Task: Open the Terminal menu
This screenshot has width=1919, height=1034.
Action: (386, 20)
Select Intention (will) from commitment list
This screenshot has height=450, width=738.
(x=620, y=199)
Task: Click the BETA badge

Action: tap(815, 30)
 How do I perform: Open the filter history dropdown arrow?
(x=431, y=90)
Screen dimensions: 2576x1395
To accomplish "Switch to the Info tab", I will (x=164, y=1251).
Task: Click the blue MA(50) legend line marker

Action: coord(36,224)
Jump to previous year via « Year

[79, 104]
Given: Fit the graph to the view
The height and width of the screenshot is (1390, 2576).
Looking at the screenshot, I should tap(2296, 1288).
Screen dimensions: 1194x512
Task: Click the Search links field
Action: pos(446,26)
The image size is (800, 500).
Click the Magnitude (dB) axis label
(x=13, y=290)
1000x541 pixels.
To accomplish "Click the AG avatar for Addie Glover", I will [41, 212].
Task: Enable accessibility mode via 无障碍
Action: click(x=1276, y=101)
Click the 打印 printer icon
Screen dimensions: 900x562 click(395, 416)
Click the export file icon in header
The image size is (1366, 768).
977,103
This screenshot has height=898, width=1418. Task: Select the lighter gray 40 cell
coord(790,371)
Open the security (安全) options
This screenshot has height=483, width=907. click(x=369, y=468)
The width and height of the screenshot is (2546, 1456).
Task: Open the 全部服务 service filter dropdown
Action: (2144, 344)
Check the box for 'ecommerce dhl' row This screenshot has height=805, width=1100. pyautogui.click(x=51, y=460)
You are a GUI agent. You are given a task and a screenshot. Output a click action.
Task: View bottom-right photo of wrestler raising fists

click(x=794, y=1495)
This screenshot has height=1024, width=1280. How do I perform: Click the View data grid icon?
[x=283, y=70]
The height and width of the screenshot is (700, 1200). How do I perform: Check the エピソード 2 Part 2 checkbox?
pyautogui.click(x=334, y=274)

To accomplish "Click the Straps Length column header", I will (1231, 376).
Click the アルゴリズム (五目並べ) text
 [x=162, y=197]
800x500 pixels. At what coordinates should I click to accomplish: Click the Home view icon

※

> _What to work on_
Edit the records above so that every "header" reads "heading", and leave everything else as it is.

> _Completed task_
Task: Open the Terminal menu
This screenshot has width=1919, height=1034.
Action: (386, 20)
Select Intention (will) from commitment list
This screenshot has height=450, width=738.
(x=620, y=199)
Task: Click the BETA badge

Action: tap(815, 30)
 How do I perform: Open the filter history dropdown arrow?
(x=431, y=90)
Screen dimensions: 2576x1395
To accomplish "Switch to the Info tab", I will (x=164, y=1251).
Task: Click the blue MA(50) legend line marker

Action: coord(36,224)
Jump to previous year via « Year

[79, 104]
Given: Fit the graph to the view
The height and width of the screenshot is (1390, 2576).
Looking at the screenshot, I should tap(2296, 1288).
Screen dimensions: 1194x512
Task: Click the Search links field
Action: pos(446,26)
The image size is (800, 500).
Click the Magnitude (dB) axis label
(x=13, y=290)
1000x541 pixels.
To accomplish "Click the AG avatar for Addie Glover", I will [41, 212].
Task: Enable accessibility mode via 无障碍
Action: click(x=1276, y=101)
Click the 打印 printer icon
Screen dimensions: 900x562 click(395, 416)
Click the export file icon in heading
The image size is (1366, 768).
977,103
This screenshot has height=898, width=1418. Task: Select the lighter gray 40 cell
coord(790,371)
Open the security (安全) options
This screenshot has height=483, width=907. click(x=369, y=468)
The width and height of the screenshot is (2546, 1456).
Task: Open the 全部服务 service filter dropdown
Action: (2144, 344)
Check the box for 'ecommerce dhl' row This screenshot has height=805, width=1100. pyautogui.click(x=51, y=460)
You are a GUI agent. You are given a task and a screenshot. Output a click action.
Task: View bottom-right photo of wrestler raising fists

click(x=794, y=1495)
This screenshot has height=1024, width=1280. How do I perform: Click the View data grid icon?
[x=283, y=70]
The height and width of the screenshot is (700, 1200). How do I perform: Check the エピソード 2 Part 2 checkbox?
pyautogui.click(x=334, y=274)

To accomplish "Click the Straps Length column heading", I will (1231, 376).
Click the アルゴリズム (五目並べ) text
 [x=162, y=197]
800x500 pixels. At what coordinates should I click to accomplish: Click the Home view icon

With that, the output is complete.